CLARITY Act passes Senate Banking Committee (US regulatory milestone)
The CLARITY Act, the largest piece of crypto market structure legislation under consideration in the United States, has passed the Senate Banking Committee in a fifteen to nine vote, sending it to the full Senate floor for what is expected to be the most consequential crypto vote in American history. Two Democrats, Ruben Gallego of Arizona and Angela Alsobrooks of Maryland, joined all thirteen Republicans on the committee in support.
The bill's central function is to draw a clear line between crypto assets that fall under securities regulation and those that fall under commodities regulation, ending nearly a decade of ambiguity that forced exchanges, developers, and investors to operate without clear rules. Under the proposed framework, sufficiently decentralized networks would be classified as commodities, removing them from the Securities and Exchange Commission's jurisdiction and placing them with the Commodity Futures Trading Commission.

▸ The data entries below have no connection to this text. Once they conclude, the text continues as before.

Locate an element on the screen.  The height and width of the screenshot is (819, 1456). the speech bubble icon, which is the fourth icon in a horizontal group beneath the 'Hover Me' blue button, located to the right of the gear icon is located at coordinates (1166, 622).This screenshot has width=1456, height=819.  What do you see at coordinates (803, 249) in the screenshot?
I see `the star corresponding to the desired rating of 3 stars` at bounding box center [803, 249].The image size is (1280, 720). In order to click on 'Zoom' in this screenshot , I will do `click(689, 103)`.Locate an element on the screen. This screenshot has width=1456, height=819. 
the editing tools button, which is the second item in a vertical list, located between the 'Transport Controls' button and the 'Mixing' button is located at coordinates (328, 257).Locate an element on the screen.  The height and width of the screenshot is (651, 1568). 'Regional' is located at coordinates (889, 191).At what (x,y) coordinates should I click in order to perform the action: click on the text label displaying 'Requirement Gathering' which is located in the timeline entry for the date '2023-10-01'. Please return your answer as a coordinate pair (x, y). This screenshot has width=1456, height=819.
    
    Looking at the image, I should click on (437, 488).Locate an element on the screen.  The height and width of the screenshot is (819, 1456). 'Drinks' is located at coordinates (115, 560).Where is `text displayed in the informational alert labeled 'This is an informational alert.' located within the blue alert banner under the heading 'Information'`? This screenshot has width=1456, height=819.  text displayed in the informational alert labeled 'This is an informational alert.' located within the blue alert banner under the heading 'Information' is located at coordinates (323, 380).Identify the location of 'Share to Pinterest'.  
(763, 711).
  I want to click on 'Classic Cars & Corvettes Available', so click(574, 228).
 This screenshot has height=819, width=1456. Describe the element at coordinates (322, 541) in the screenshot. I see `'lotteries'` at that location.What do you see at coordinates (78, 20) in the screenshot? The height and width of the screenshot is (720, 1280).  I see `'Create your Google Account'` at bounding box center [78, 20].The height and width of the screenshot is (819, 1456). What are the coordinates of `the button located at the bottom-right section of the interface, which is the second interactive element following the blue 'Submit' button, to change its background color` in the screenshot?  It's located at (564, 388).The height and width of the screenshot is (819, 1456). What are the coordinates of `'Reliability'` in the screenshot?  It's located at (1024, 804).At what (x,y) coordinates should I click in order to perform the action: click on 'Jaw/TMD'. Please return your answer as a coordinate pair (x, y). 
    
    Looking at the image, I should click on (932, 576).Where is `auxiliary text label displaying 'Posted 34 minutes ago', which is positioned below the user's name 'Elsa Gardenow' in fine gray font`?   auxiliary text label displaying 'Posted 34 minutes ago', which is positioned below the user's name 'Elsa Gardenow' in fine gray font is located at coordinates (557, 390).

The practical implications are large. Networks that meet the bill's decentralization tests, including Solana, would gain regulatory safe harbors for their developers and validators, opening the door to broader institutional participation without the constant threat of enforcement action. Tokens that have been frozen in legal uncertainty for years could finally trade with clear status.
The bill still has to pass the full Senate and reconcile with a House version that already passed in 2025, but the committee vote is the most positive signal in years that US crypto policy is moving from enforcement to framework.